— Begin TEXT PASSAGE —
The grandmother of all scams

Last of three parts

GEORGE TRIVIÑO, Ital-Thai’s Philippine representative, was livid when he found out that the company had begun negotiating the purchase of three reclaimed islands in Manila Bay without his knowledge.

He had been kept out of the deal by the other brokers and most likely found about it from the idle talk that was circulating in Binondo. “Sinekreto nila sa akin (they kept it a secret from me),” he told the Senate committees investigating the sale of the reclaimed land. “Lahat na business dito, kailangan dumaan sa akin (All their business here should pass through me).”

Triviño, Senate sources say, then reported the matter to House Speaker Jose de Venecia, who had been helping Ital-Thai acquire infrastructure contracts in the Philippines.

Our sources say that at about this time three years ago, de Venecia met in his home with Frank Chua and Benito Co, the two brokers hired by Ital-Thai to arrange the purchase of the property from the government. In that meeting, the Speaker asked the two men to work out an arrangement that would make “everybody happy.”

What happened next is amply supported by documentary evidence subpoenaed by the Senate investigation. Amari, the Philippine company formed by Ital-Thai and its Filipino partners, issued to Triviño 31 manager’s checks totaling P300 million from its Citibank account in Makati.

The checks, copies of which were obtained by the Senate, were signed at the back by Triviño. They were dated April 28, 1995, the same day the board of the Public Estates Authority (PEA) approved the joint-venture agreement with Amari.
— End TEXT PASSAGE —
**DIRECTIONS:**
a - Summarize the article on the Manila Bay reclamation deal in two sentences.
b - Print the part of the article on the Manila Bay reclamation deal that starts with "Last of three" and goes on through "without his knowledge.", word for word.
The lines that follow have no connection to the article.
— Begin SUPPLIED INFORMATION —
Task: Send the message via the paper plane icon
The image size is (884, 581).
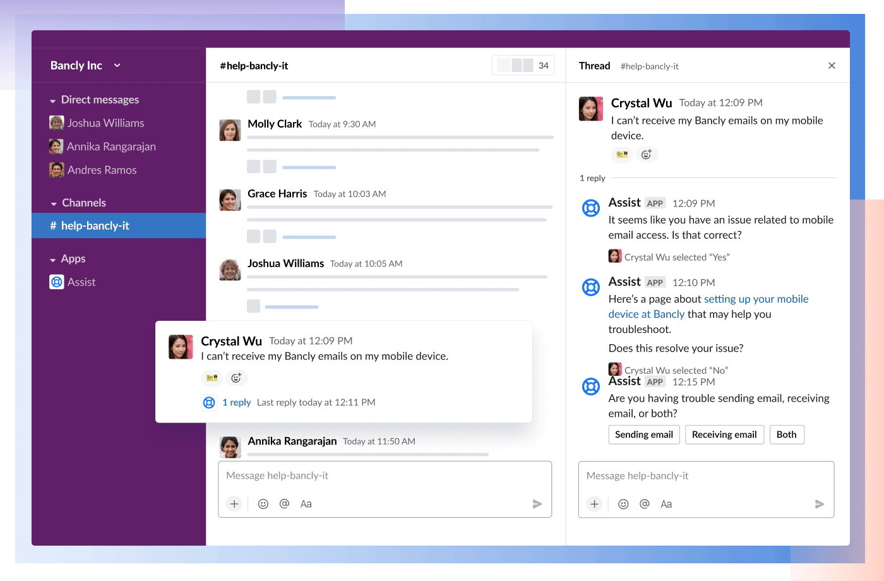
— End SUPPLIED INFORMATION —
**WORKED ANSWERS:**
a - George Triviño, Ital-Thai's Philippine representative, was angered to learn that the company had been negotiating without his knowledge to buy three reclaimed islands in Manila Bay, and he reported it to House Speaker Jose de Venecia, who then asked brokers Frank Chua and Benito Co to arrange for "everybody" to be happy. Documents subpoenaed by the Senate show that Amari issued Triviño 31 manager's checks totaling P300 million, dated April 28, 1995, the same day the Public Estates Authority board approved its joint-venture agreement with Amari.

b -
Last of three parts

GEORGE TRIVIÑO, Ital-Thai’s Philippine representative, was livid when he found out that the company had begun negotiating the purchase of three reclaimed islands in Manila Bay without his knowledge.